Line by line, please look for the word "group" in the following records, then copy each line you find it in.

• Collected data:
********

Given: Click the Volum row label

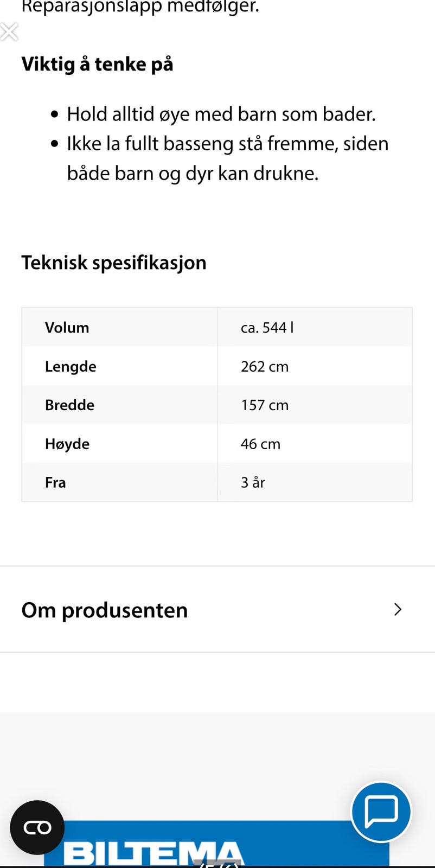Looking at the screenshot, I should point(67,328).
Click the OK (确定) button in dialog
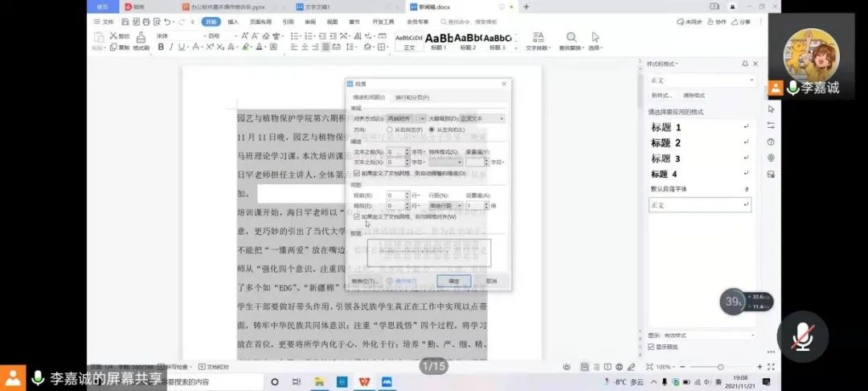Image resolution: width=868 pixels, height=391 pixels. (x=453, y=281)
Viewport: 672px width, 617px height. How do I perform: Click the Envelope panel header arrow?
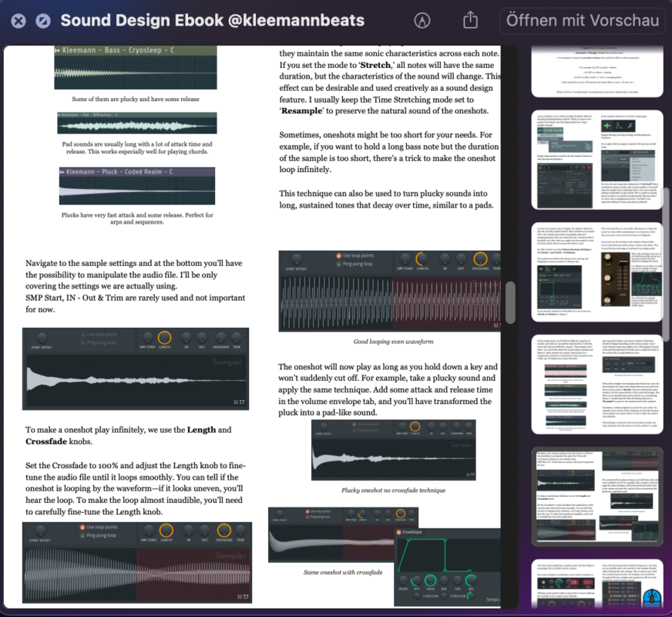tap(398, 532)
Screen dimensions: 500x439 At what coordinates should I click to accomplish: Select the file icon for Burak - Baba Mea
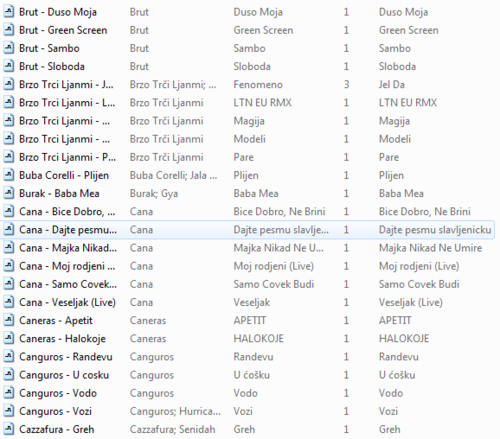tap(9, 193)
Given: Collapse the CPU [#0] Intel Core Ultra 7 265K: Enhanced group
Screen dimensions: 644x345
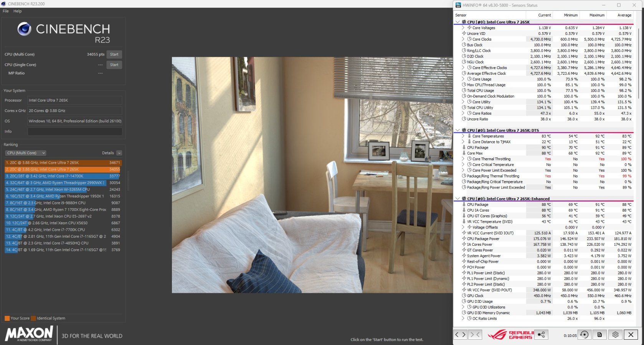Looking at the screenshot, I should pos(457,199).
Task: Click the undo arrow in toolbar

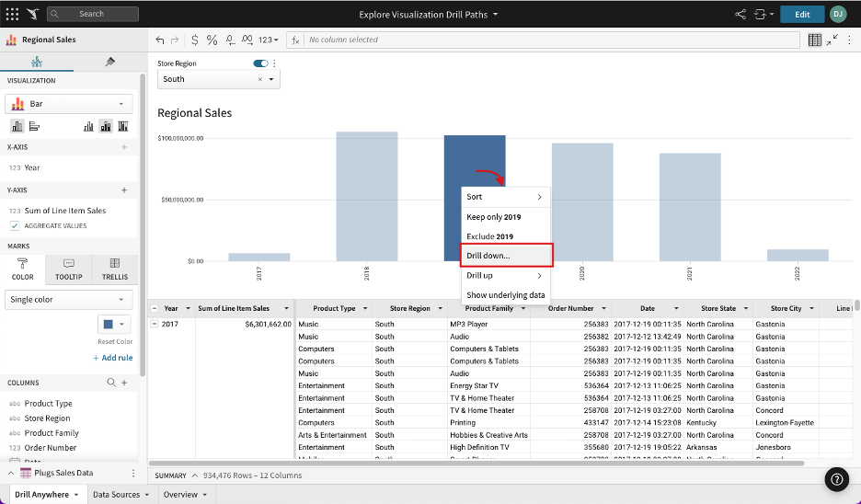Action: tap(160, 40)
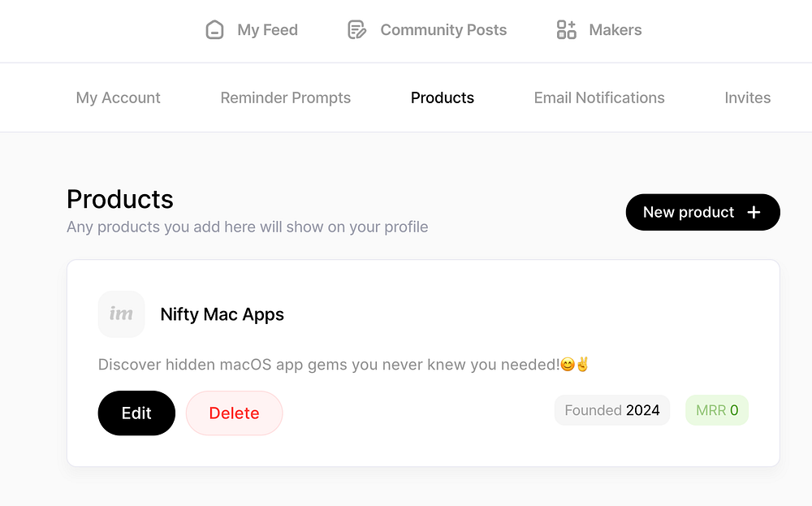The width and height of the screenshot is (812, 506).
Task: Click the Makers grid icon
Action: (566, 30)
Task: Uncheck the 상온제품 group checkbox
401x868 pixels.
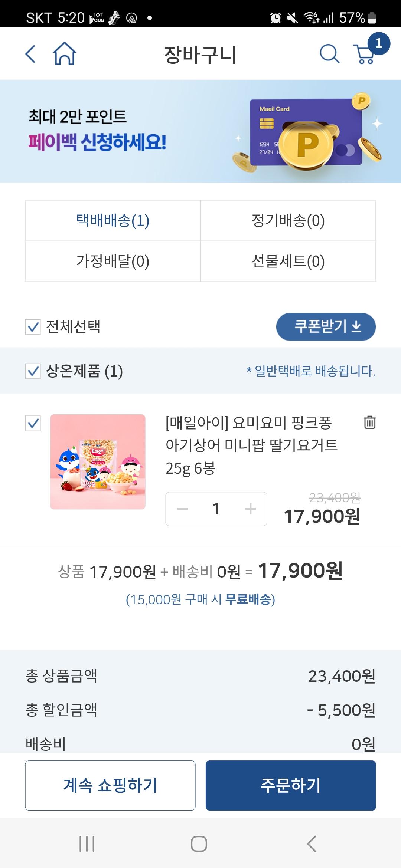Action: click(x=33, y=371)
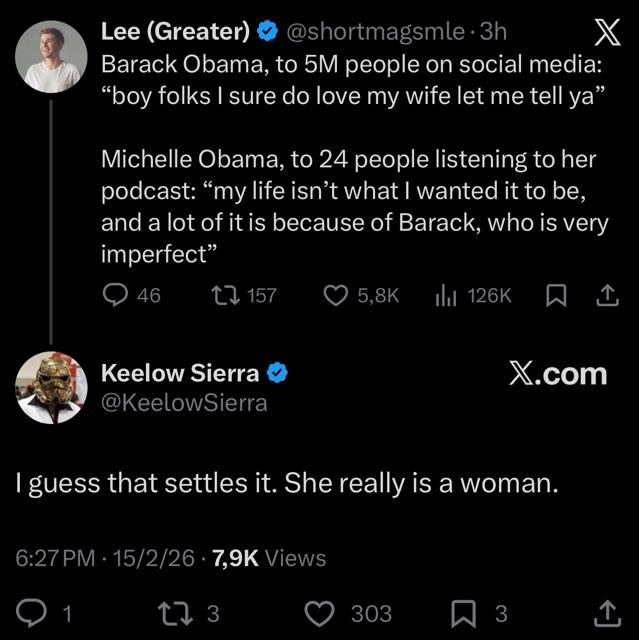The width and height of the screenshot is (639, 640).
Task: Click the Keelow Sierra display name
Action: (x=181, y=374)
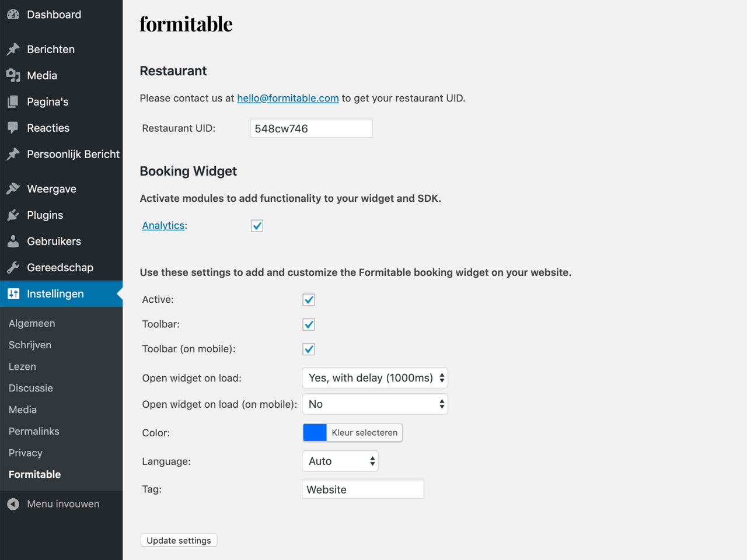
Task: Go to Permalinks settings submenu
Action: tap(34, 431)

********

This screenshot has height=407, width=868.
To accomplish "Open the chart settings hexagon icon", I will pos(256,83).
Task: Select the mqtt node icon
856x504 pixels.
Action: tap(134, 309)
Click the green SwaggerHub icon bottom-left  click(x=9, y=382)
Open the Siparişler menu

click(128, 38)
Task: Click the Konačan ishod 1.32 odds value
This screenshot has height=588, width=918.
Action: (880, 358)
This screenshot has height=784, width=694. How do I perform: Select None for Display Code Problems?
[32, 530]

********

• RESPONSE TO THIS EXERCISE:
Given: Collapse the CPU [#0] Intel Core Ultra 7 265K: Enhanced group
Task: Uncheck the 상온제품 group checkbox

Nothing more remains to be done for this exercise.